We see that the new policy lets through a fraud example (`row: 3`) at a much higher probability. This should make the new model get penalized in offline evaluation. We also see that for `row: 0`, the new model has a 90% chance of allowing the transaction, but we don't have the counterfactual knowledge of whether or not this would have been a non-fraud transaction since in production this transaction was blocked. This demonstrates ones of the drawbacks of offline policy evaluation, but with more data we'd ideally see a different action taken in the same situation (due to exploration).

#### 3 - Now we will score the new model using IPS

In [5]:
inverse_propensity_scoring.evaluate(logs_df, action_probabilities, num_bootstrap_samples=100)

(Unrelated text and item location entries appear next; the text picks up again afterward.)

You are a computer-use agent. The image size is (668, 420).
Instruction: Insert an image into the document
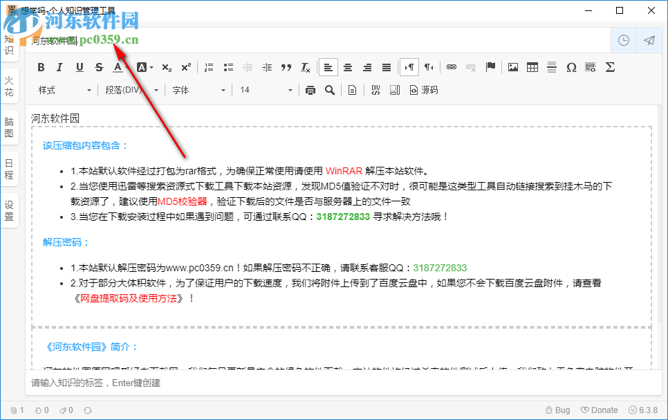coord(512,67)
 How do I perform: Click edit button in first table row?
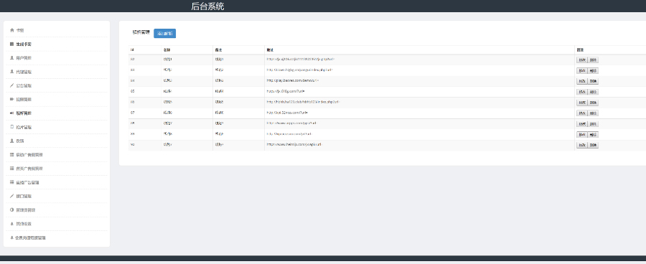point(581,60)
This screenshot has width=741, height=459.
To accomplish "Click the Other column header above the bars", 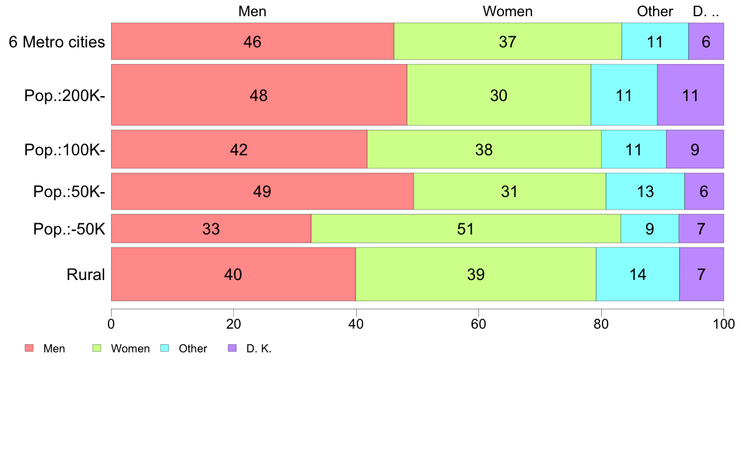I will pos(655,11).
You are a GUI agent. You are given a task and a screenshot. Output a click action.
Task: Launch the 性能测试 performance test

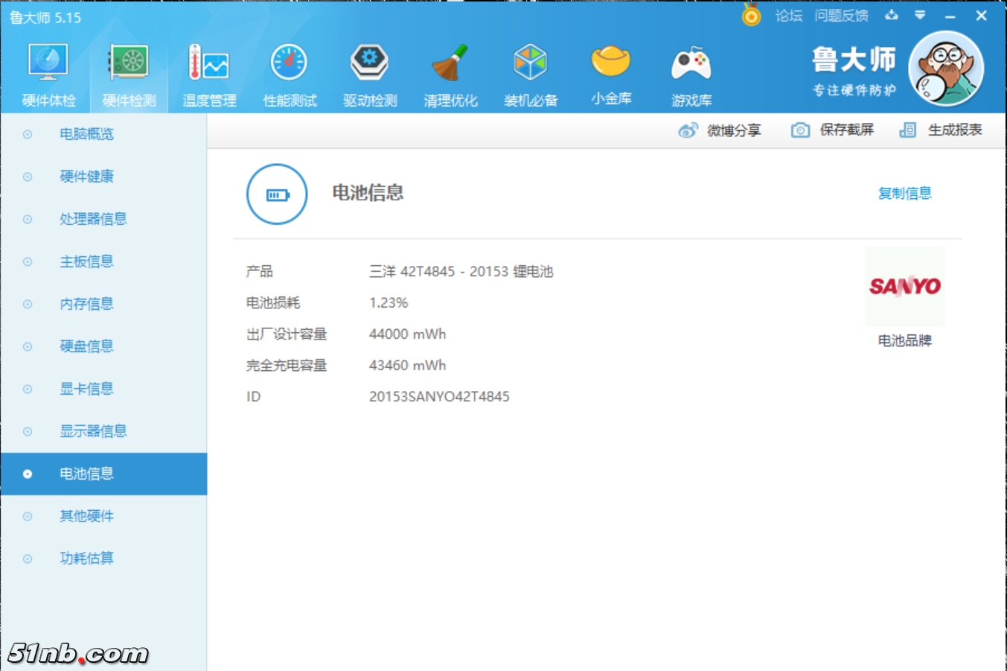click(x=290, y=71)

{'expected_reward_logging_policy': {'mean': 2.98,
  'ci_low': -11.92,
  'ci_high': 17.87},
 'expected_reward_new_policy': {'mean': -37.42,
  'ci_low': -122.51,
  'ci_high': 47.66}}

The expected reward per observation for the new policy is much worse than the logging policy (due to the observation that allowed fraud to go through (`row: 3`)) so we wouldn't roll out this new policy into an A/B test or production and instead should test some different policies offline.

However, the confidence intervals around the expected rewards for our old and new policies overlap. If we want to be really certain, it's might be best to gather some more data to ensure the difference is signal and not noise. In this case, fortunately, we have strong reason to suspect the new policy is worse, but these confidence intervals can be important in cases where we have less prior certainty.